### Set problem
Return every line of the listing below, with nothing changed.

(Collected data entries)
##############################
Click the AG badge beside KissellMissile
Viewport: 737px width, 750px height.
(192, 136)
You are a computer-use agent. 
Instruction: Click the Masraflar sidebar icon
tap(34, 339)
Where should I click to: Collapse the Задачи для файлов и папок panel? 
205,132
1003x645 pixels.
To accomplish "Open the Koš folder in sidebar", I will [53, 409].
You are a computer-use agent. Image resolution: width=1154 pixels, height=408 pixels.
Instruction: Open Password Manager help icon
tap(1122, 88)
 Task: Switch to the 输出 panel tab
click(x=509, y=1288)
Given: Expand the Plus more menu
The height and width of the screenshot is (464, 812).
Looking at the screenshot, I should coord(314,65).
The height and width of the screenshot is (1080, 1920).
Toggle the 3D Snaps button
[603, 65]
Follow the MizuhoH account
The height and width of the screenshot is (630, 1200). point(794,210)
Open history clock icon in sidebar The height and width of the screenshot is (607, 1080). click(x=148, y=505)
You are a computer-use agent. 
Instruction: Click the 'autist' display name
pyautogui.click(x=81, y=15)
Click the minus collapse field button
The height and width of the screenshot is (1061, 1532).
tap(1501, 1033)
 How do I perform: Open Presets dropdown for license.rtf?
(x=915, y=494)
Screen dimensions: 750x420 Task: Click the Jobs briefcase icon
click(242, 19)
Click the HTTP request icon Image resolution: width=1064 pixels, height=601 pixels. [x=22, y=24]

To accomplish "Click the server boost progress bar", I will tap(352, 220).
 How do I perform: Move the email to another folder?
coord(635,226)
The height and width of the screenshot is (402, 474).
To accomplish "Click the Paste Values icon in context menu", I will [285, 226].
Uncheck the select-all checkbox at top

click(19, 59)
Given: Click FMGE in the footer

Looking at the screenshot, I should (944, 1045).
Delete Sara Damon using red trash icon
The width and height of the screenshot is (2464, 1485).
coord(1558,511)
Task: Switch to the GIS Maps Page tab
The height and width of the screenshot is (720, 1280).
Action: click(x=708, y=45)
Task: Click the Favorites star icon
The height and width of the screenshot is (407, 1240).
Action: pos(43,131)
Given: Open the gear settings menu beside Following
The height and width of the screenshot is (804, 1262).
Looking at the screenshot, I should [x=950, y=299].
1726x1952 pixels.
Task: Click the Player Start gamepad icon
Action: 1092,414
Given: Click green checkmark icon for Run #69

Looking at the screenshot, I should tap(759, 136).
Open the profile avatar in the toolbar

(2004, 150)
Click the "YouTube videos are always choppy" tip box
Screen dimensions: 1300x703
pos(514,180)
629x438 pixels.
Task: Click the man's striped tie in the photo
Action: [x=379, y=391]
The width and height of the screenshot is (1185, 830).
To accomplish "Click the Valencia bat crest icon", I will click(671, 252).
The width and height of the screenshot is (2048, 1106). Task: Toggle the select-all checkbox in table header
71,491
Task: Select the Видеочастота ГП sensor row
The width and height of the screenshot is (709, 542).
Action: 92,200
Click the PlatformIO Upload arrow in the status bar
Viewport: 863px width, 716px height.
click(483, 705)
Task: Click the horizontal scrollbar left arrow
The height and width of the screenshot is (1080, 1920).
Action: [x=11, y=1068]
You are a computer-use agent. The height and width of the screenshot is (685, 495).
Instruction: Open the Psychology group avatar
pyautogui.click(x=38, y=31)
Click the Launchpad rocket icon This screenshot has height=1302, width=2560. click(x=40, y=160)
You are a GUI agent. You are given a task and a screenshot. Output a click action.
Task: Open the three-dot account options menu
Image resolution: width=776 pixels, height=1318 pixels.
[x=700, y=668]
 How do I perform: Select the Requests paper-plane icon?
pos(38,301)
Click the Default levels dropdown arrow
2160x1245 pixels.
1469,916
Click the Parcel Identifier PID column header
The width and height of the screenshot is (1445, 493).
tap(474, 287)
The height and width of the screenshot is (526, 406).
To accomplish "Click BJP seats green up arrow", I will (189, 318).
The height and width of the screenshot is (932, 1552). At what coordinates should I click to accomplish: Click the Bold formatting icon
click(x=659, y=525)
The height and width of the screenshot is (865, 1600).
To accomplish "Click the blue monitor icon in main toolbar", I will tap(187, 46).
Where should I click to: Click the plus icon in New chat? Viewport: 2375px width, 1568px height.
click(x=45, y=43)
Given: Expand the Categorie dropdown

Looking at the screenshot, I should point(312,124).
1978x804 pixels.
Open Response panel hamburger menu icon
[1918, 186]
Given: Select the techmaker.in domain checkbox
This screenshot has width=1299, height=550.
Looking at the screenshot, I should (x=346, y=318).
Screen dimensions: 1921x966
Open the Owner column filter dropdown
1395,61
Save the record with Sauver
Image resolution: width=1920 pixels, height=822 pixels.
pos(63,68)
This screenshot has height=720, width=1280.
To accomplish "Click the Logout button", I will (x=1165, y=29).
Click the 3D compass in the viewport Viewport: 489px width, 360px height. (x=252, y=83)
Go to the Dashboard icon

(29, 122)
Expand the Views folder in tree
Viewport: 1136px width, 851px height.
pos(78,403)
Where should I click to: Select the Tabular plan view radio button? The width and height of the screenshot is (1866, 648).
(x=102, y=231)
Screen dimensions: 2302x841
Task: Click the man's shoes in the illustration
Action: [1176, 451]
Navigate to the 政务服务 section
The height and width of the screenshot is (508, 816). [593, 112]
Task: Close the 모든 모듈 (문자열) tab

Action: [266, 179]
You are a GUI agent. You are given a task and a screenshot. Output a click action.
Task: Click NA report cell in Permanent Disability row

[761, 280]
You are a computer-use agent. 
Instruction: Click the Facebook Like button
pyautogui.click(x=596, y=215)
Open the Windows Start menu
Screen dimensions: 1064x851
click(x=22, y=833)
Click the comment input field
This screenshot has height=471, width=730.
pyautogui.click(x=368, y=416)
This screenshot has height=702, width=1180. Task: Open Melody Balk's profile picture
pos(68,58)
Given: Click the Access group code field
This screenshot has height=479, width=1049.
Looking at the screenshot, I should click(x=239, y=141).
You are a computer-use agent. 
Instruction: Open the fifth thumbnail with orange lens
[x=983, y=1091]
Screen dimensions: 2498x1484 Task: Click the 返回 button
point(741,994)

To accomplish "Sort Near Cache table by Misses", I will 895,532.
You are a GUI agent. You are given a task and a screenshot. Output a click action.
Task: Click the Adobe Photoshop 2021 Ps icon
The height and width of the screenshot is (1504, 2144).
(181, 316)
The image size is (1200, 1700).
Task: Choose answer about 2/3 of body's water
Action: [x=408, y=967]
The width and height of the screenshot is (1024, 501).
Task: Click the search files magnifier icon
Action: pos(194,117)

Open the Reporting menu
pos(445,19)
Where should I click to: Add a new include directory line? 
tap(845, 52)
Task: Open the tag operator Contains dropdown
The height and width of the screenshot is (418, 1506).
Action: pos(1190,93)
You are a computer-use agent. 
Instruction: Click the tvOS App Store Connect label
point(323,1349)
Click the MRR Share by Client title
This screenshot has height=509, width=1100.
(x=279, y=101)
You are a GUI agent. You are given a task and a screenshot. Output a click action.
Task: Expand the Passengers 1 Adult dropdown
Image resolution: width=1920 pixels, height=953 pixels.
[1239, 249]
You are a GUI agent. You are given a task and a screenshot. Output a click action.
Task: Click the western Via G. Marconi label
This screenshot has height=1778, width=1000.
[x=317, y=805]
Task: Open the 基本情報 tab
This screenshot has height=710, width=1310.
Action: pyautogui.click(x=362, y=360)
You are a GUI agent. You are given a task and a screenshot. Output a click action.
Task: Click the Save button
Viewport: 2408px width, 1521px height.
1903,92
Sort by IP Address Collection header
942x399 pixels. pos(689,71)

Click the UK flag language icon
##############################
### Full answer
Click the AG badge beside KissellMissile
Viewport: 737px width, 750px height.
(192, 136)
You are a computer-use agent. 
Instruction: Click the Masraflar sidebar icon
tap(34, 339)
Where should I click to: Collapse the Задачи для файлов и папок panel? 
205,132
1003x645 pixels.
To accomplish "Open the Koš folder in sidebar", I will [53, 409].
You are a computer-use agent. Image resolution: width=1154 pixels, height=408 pixels.
Instruction: Open Password Manager help icon
tap(1122, 88)
 Task: Switch to the 输出 panel tab
click(x=509, y=1288)
Given: Expand the Plus more menu
The height and width of the screenshot is (464, 812).
Looking at the screenshot, I should coord(314,65).
The height and width of the screenshot is (1080, 1920).
Toggle the 3D Snaps button
[603, 65]
Follow the MizuhoH account
The height and width of the screenshot is (630, 1200). point(794,210)
Open history clock icon in sidebar The height and width of the screenshot is (607, 1080). click(x=148, y=505)
You are a computer-use agent. 
Instruction: Click the 'autist' display name
pyautogui.click(x=81, y=15)
Click the minus collapse field button
The height and width of the screenshot is (1061, 1532).
tap(1501, 1033)
 How do I perform: Open Presets dropdown for license.rtf?
(x=915, y=494)
Screen dimensions: 750x420 Task: Click the Jobs briefcase icon
click(242, 19)
Click the HTTP request icon Image resolution: width=1064 pixels, height=601 pixels. [x=22, y=24]

To accomplish "Click the server boost progress bar", I will tap(352, 220).
 How do I perform: Move the email to another folder?
coord(635,226)
The height and width of the screenshot is (402, 474).
To accomplish "Click the Paste Values icon in context menu", I will [285, 226].
Uncheck the select-all checkbox at top

click(19, 59)
Given: Click FMGE in the footer

Looking at the screenshot, I should (944, 1045).
Delete Sara Damon using red trash icon
The width and height of the screenshot is (2464, 1485).
coord(1558,511)
Task: Switch to the GIS Maps Page tab
The height and width of the screenshot is (720, 1280).
Action: click(x=708, y=45)
Task: Click the Favorites star icon
The height and width of the screenshot is (407, 1240).
Action: pos(43,131)
Given: Open the gear settings menu beside Following
The height and width of the screenshot is (804, 1262).
Looking at the screenshot, I should [x=950, y=299].
1726x1952 pixels.
Task: Click the Player Start gamepad icon
Action: 1092,414
Given: Click green checkmark icon for Run #69

Looking at the screenshot, I should tap(759, 136).
Open the profile avatar in the toolbar

(2004, 150)
Click the "YouTube videos are always choppy" tip box
Screen dimensions: 1300x703
pos(514,180)
629x438 pixels.
Task: Click the man's striped tie in the photo
Action: [x=379, y=391]
The width and height of the screenshot is (1185, 830).
To accomplish "Click the Valencia bat crest icon", I will click(671, 252).
The width and height of the screenshot is (2048, 1106). Task: Toggle the select-all checkbox in table header
71,491
Task: Select the Видеочастота ГП sensor row
The width and height of the screenshot is (709, 542).
Action: 92,200
Click the PlatformIO Upload arrow in the status bar
Viewport: 863px width, 716px height.
click(483, 705)
Task: Click the horizontal scrollbar left arrow
The height and width of the screenshot is (1080, 1920).
Action: [x=11, y=1068]
You are a computer-use agent. The height and width of the screenshot is (685, 495).
Instruction: Open the Psychology group avatar
pyautogui.click(x=38, y=31)
Click the Launchpad rocket icon This screenshot has height=1302, width=2560. click(x=40, y=160)
You are a GUI agent. You are given a task and a screenshot. Output a click action.
Task: Open the three-dot account options menu
Image resolution: width=776 pixels, height=1318 pixels.
[x=700, y=668]
 How do I perform: Select the Requests paper-plane icon?
pos(38,301)
Click the Default levels dropdown arrow
2160x1245 pixels.
1469,916
Click the Parcel Identifier PID column header
The width and height of the screenshot is (1445, 493).
tap(474, 287)
The height and width of the screenshot is (526, 406).
To accomplish "Click BJP seats green up arrow", I will (189, 318).
The height and width of the screenshot is (932, 1552). At what coordinates should I click to accomplish: Click the Bold formatting icon
click(x=659, y=525)
The height and width of the screenshot is (865, 1600).
To accomplish "Click the blue monitor icon in main toolbar", I will tap(187, 46).
Where should I click to: Click the plus icon in New chat? Viewport: 2375px width, 1568px height.
click(x=45, y=43)
Given: Expand the Categorie dropdown

Looking at the screenshot, I should point(312,124).
1978x804 pixels.
Open Response panel hamburger menu icon
[1918, 186]
Given: Select the techmaker.in domain checkbox
This screenshot has width=1299, height=550.
Looking at the screenshot, I should (x=346, y=318).
Screen dimensions: 1921x966
Open the Owner column filter dropdown
1395,61
Save the record with Sauver
Image resolution: width=1920 pixels, height=822 pixels.
pos(63,68)
This screenshot has height=720, width=1280.
To accomplish "Click the Logout button", I will (x=1165, y=29).
Click the 3D compass in the viewport Viewport: 489px width, 360px height. (x=252, y=83)
Go to the Dashboard icon

(29, 122)
Expand the Views folder in tree
Viewport: 1136px width, 851px height.
pos(78,403)
Where should I click to: Select the Tabular plan view radio button? The width and height of the screenshot is (1866, 648).
(x=102, y=231)
Screen dimensions: 2302x841
Task: Click the man's shoes in the illustration
Action: [1176, 451]
Navigate to the 政务服务 section
The height and width of the screenshot is (508, 816). [593, 112]
Task: Close the 모든 모듈 (문자열) tab

Action: [266, 179]
You are a GUI agent. You are given a task and a screenshot. Output a click action.
Task: Click NA report cell in Permanent Disability row

[761, 280]
You are a computer-use agent. 
Instruction: Click the Facebook Like button
pyautogui.click(x=596, y=215)
Open the Windows Start menu
Screen dimensions: 1064x851
click(x=22, y=833)
Click the comment input field
This screenshot has height=471, width=730.
pyautogui.click(x=368, y=416)
This screenshot has height=702, width=1180. Task: Open Melody Balk's profile picture
pos(68,58)
Given: Click the Access group code field
This screenshot has height=479, width=1049.
Looking at the screenshot, I should click(x=239, y=141).
You are a computer-use agent. 
Instruction: Open the fifth thumbnail with orange lens
[x=983, y=1091]
Screen dimensions: 2498x1484 Task: Click the 返回 button
point(741,994)

To accomplish "Sort Near Cache table by Misses", I will 895,532.
You are a GUI agent. You are given a task and a screenshot. Output a click action.
Task: Click the Adobe Photoshop 2021 Ps icon
The height and width of the screenshot is (1504, 2144).
(181, 316)
The image size is (1200, 1700).
Task: Choose answer about 2/3 of body's water
Action: [x=408, y=967]
The width and height of the screenshot is (1024, 501).
Task: Click the search files magnifier icon
Action: pos(194,117)

Open the Reporting menu
pos(445,19)
Where should I click to: Add a new include directory line? 
tap(845, 52)
Task: Open the tag operator Contains dropdown
The height and width of the screenshot is (418, 1506).
Action: pos(1190,93)
You are a computer-use agent. 
Instruction: Click the tvOS App Store Connect label
point(323,1349)
Click the MRR Share by Client title
This screenshot has height=509, width=1100.
(x=279, y=101)
You are a GUI agent. You are given a task and a screenshot. Output a click action.
Task: Expand the Passengers 1 Adult dropdown
Image resolution: width=1920 pixels, height=953 pixels.
[1239, 249]
You are a GUI agent. You are given a task and a screenshot. Output a click action.
Task: Click the western Via G. Marconi label
This screenshot has height=1778, width=1000.
[x=317, y=805]
Task: Open the 基本情報 tab
This screenshot has height=710, width=1310.
Action: pyautogui.click(x=362, y=360)
You are a GUI agent. You are given a task and a screenshot. Output a click action.
Task: Click the Save button
Viewport: 2408px width, 1521px height.
1903,92
Sort by IP Address Collection header
942x399 pixels. pos(689,71)

Click the UK flag language icon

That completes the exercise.